L’Âme Immortelle-Konzert

Am Wochenende hat’s mit einem Konzertbesuch endlich mal geklappt, und zwar mit L’Âme Immortelle – in Osnabrück. Ja richtig, Osnabrück, ist nicht gerade um die Ecke (mehr als 400km entfernt) – und dass ist gut so, denn wie ich feststellen musste ist das alles andere als eine schöne Stadt. Vielleicht habe ich die schönen Ecken nicht gesehen, aber das was ich gesehen habe (Innenstadt, Fußgängerzone..) war gelinde gesagt nicht so der Hit. Dafür war die „Konzert-Location“, der „Rosenhof„, wirklich nicht schlecht und das Wichtigste, das Konzert, war richtig geil. Wie schon bei meinem CD-Tipp „Auf Deinen Schwingen“ geschrieben sind die Merkmale von L’Âme Immortelle die geniale Songs, geniale Texte und die sehr guten Stimme der Sängerin Sonja Kraushofer. Aber auch der Kopf der Band, Thomas Rainer, hat mich auf meinem ersten „LAI-Konzert“ positiv überrascht. Der macht irgendwie schon einen eher „biederen“ Eindruck, geht aber auf der Bühne total ab, war irgendwie cool. Noch ein kurzes Wort zu den Vorbands: Die waren totaler Mist, bis auf die aus Argentinien kommenden „Punto Omega“, die sind gar nicht mal so schlecht und auch ganz gut drauf, mit denen habe ich mich nach dem Konzert sogar kurz unterhalten.

Übrigens gibt es dort im „Westen“ dann doch nicht nur hässliche Städte: Am Sonntag haben wir uns noch Münster angeschaut und das scheint wirklich ein richtige schönes Städtchen zu sein. Und das Beste: Die haben sogar ein Starbucks… 🙂

3 thoughts on “L’Âme Immortelle-Konzert

  1. Hmmm… die Musik fand ich wirklich sehr schön, Bühnenpräsenz haben die beiden leider wenig. Ich dachte erst, Daniel Kübelböck hat sich auf die Bühne verirrt.
    Hatte als 2. Vorband auch XPQ21 gespielt? Die Musik war grottig, aber der Sänger total lustig.

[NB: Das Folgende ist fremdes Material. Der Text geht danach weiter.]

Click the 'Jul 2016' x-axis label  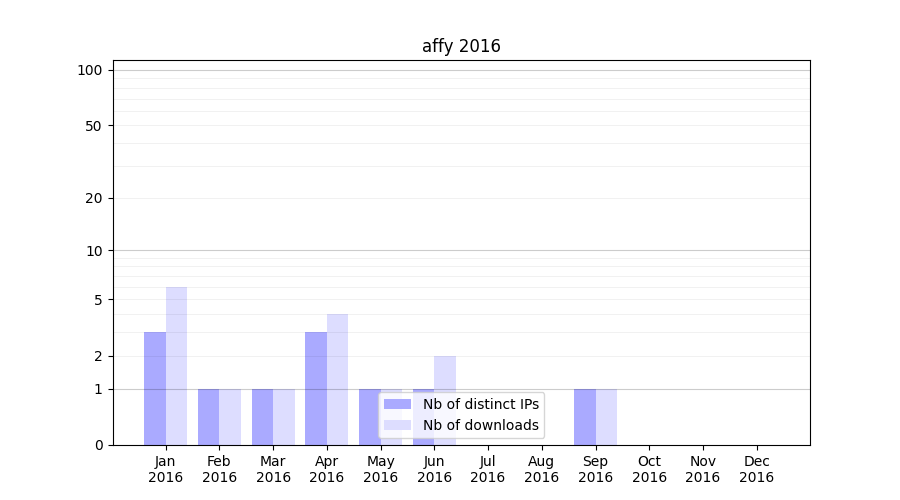pos(488,469)
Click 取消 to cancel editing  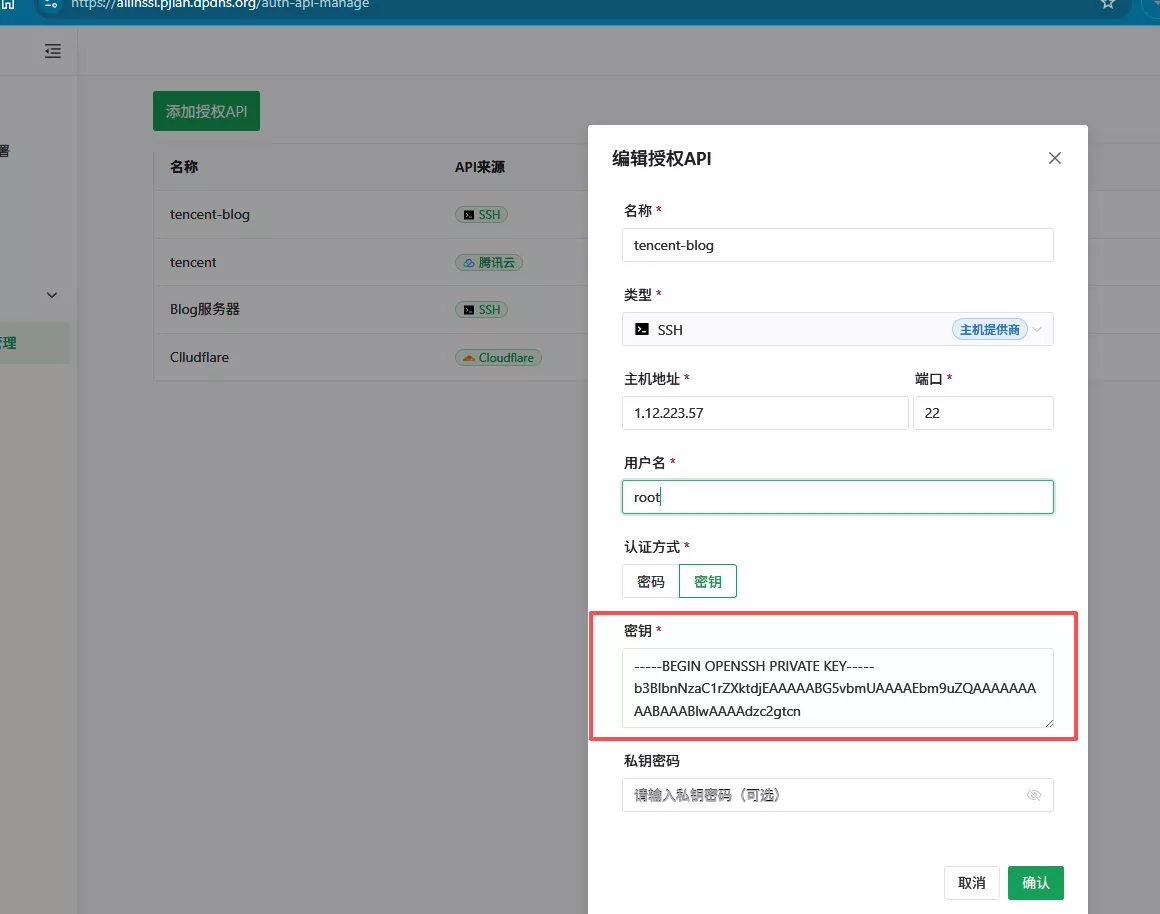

Die beiden Brasilianer (?) von Punto Omega standen danach im Hirsch abseits und machten einen etwas verlorenen Eindruck.

  2. Ja, XPQ21 hat als 2. Vorband gespielt und ja, die waren mehr als grottig (nicht nur die Musik).
    Punto Omega (sind Argentinier) saßen nach dem Konzert auch in Osnabrück vielleicht etwas verloren rum.

    Die ‚Bühnenpräsenz‘ von L’âme immortelle fand ich nicht schlecht, ich fand sein ‚rumgehampel‘ irgendwie witzig… Die Sängerin hat zugegebenermaßen nicht viel mehr auf der Bühne gemacht als zu singen, aber bei der Stimme langt das ja auch.